First Stop: a Spin-Off Series

Sarah Reeves was a complicated character who went by the name Sarah Zamora Reeves-Merrin (to honor her birth mother) by the time "Party of Five" ended. Producers could see they still had plenty to work with plot-wise, plus a popular actress—with her very own brand of perkiness—already in the role. They decided to give Hewitt a spin-off series.

Debuting in 1999, "Time of Your Life" focused on Sarah's life in New York City. She moved into her birth mother's former apartment. She met some new friends, including Romy Sullivan, played by Jennifer Garner.

The show seemed destined for success, but unfortunately, ratings decided otherwise. "Time of Your Life" spent five months on hiatus and was ultimately canceled before the end of the first season. That left Love Hewitt in the lurch. But while her series was no more, no one could cancel this star of the '90s, who was ready to take on the new millennium—as long as she could have fun doing it.

"I don't want to ever, ever do something in life that isn't fun. Ever," the then 21-year-old ambitiously proclaimed to Cosmopolitan. Luckily, she already had her next gig all lined up.

Love Hewitt Made Her Own Opportunity

In 2000, Love Hewitt took on a pet project of her own, producing "The Audrey Hepburn Story" and also starring as the iconic actress. Not everyone was convinced she could pull it off. Some said she wasn't up to the acting the role required. Others criticized her body, even suggesting her curves—and not her talent—were the only reason for her popularity (via Salon).

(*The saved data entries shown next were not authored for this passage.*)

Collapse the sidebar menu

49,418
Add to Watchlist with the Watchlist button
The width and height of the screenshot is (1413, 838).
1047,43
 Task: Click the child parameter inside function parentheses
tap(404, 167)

But Love Hewitt was more than the bubbly persona people knew her as onscreen. She'd been in show business long enough to develop nerves of steel, and there was no chance outside opinions would convince her to walk away from the role. "Whatever people are going to say, they're going to say, and I'll take it," she told Cosmopolitan."When the movie was released, those who took time to notice could see how Love Hewitt had developed her talents. People started saying things she was no doubt happy to hear. "[S]he handles herself gracefully by staying consistently in character," Phil Gallo wrote for Variety in 2000. "[S]he displays an onscreen maturity that's far more nuanced than the tortured looks and giggles that pass for acting on Fox's 'Party of Five' and 'Time of Your Life.'"

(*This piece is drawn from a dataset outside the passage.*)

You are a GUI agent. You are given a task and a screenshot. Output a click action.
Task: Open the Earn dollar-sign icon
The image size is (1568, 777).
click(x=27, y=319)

After proving herself in film, Love Hewitt was poised for even more success. But it wasn't easy to guess where she'd wind up next.

Love Hewitt Scored Another Series

Love Hewitt's next major moments on screen came when she was cast in another TV series of her own. In CBS's "Ghost Whisperer," she played Melinda Gordon, an antique shop owner with an unnerving gift: the ability to speak to recently deceased people. Melinda was charged with helping them resolve their problems and communicate with loved ones, so they could peacefully cross to the other side. It was another role Love Hewitt could really sink her teeth into.

"[Melinda] wasn't just a person with a gift. The show was actually less about that. It was more that she truly felt for and cared about the people that she was helping," she explained to Elle in 2018.

"The Ghost Whisperer" aired for five seasons from 2005 to 2010. Love Hewitt was 26 when the show began and 31 when it ended. Squarely in grown-up territory, she worked steadily on shows including Lifetime's "The Client List" and CBS's "Criminal Minds" before being cast as Maddie Kendall, a dispatcher, on Fox's "9-1-1."

By then, Love Hewitt was even more skilled and centered, speaking up about how the media had treated her as a young woman. With a daughter of her own, she knew too much focus on physical appearance was inappropriate and unhealthy. That part of her journey hadn't been fun, but she's happy to call it out now.

"I laughed it off a lot of the time, and I wish maybe I hadn't," Love Hewitt told Vulture. "I'm really grateful that we're in a time where, hopefully, that narrative is going to change for young girls who are coming up now, and they won't have to have those conversations."